The output should be the listing below, limited to the lines from the one with "Go Back to previous setup step" through the one with "The height and width of the screenshot is (620, 1080).", exact and without pictures.

============

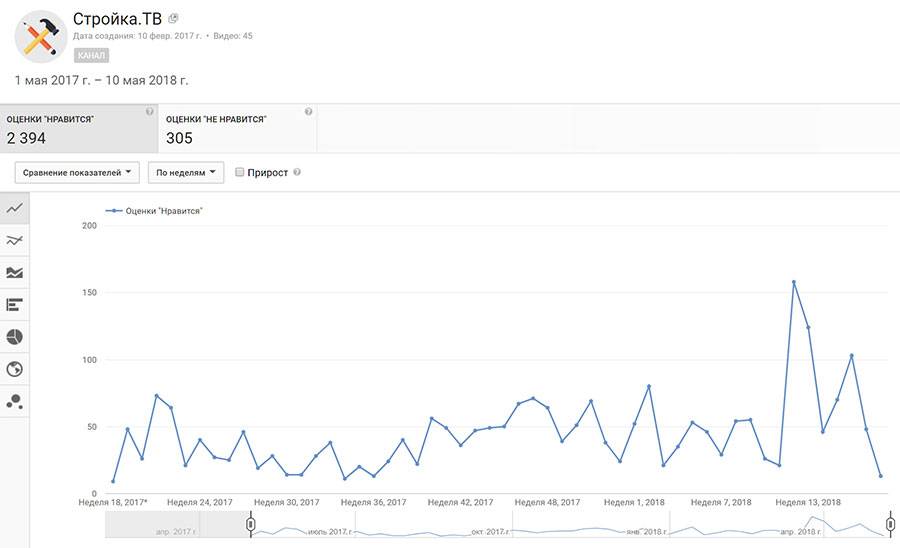Screen dimensions: 900x548
Task: Open the Стройка.ТВ channel title
Action: coord(118,18)
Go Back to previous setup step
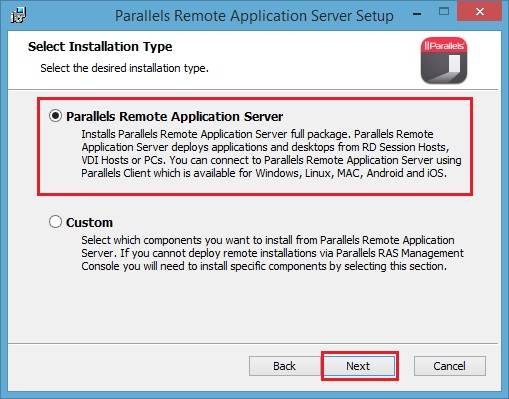This screenshot has width=509, height=399. tap(284, 366)
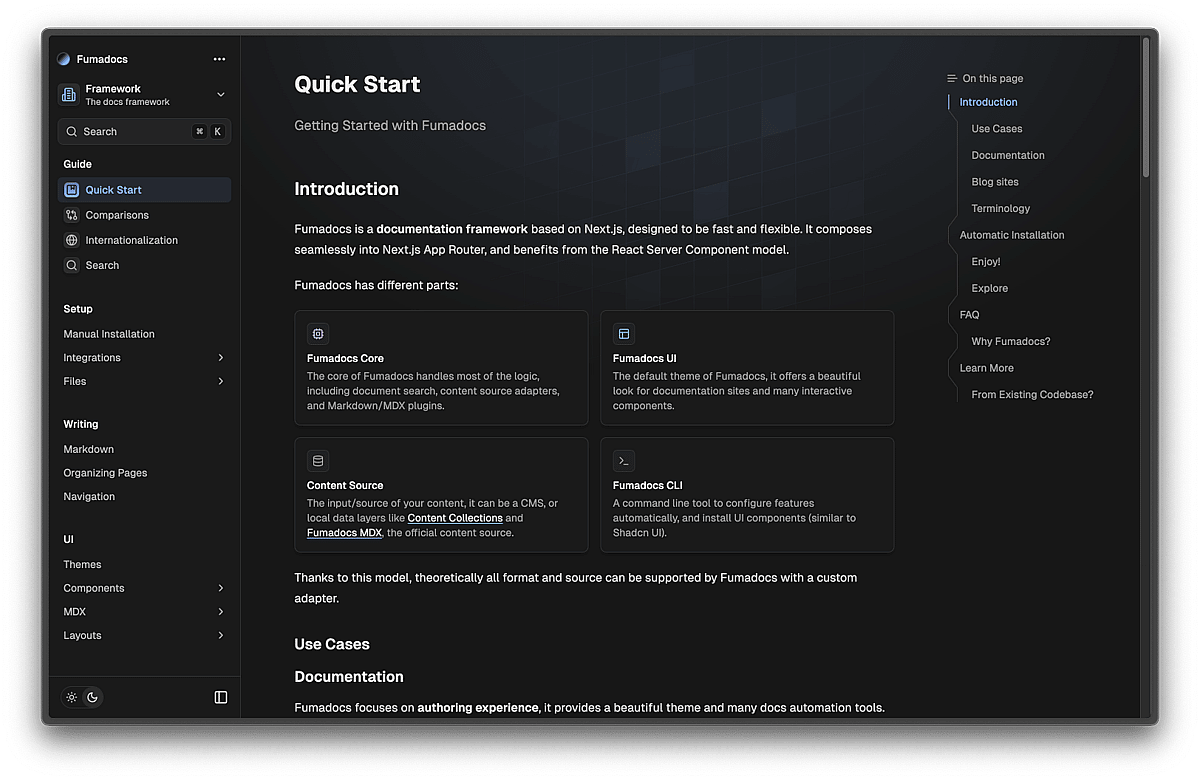The width and height of the screenshot is (1200, 780).
Task: Click the Quick Start sidebar icon
Action: click(72, 190)
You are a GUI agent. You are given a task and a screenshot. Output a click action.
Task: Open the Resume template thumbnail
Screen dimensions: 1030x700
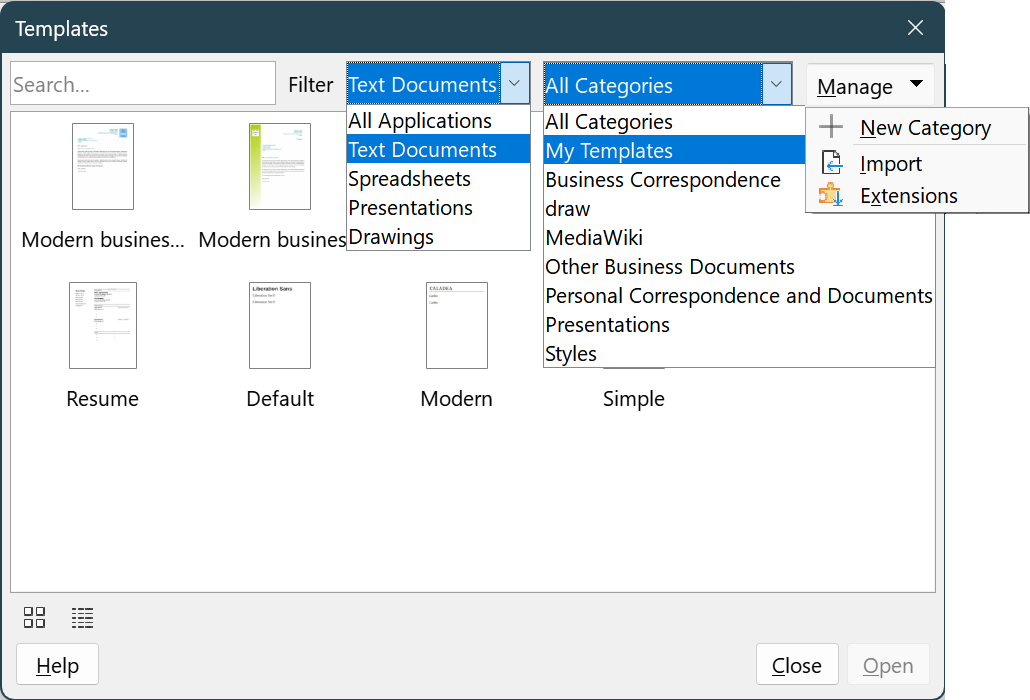point(102,325)
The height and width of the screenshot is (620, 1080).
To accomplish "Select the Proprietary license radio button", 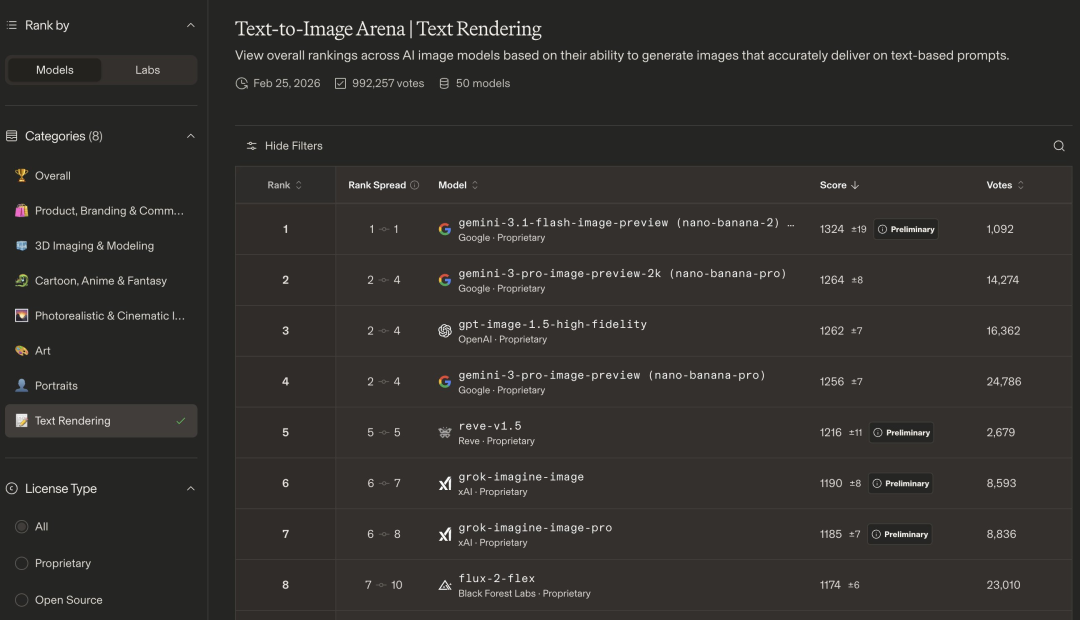I will point(22,564).
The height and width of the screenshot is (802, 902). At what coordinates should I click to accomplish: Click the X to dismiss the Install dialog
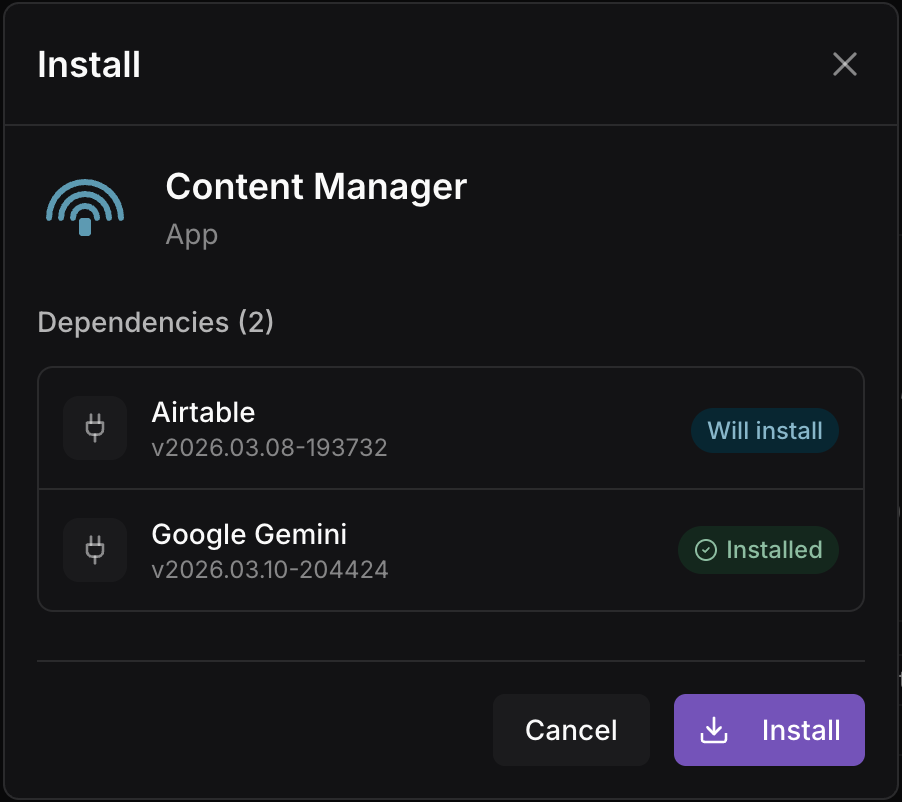[x=844, y=64]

============

**Response area**
Go Back to previous setup step
This screenshot has width=509, height=399. tap(284, 366)
The width and height of the screenshot is (1200, 780).
Task: Click the Quick Start sidebar icon
Action: click(72, 190)
You are a GUI agent. You are given a task and a screenshot. Output a click action.
Task: Open the Resume template thumbnail
Screen dimensions: 1030x700
point(102,325)
The height and width of the screenshot is (620, 1080).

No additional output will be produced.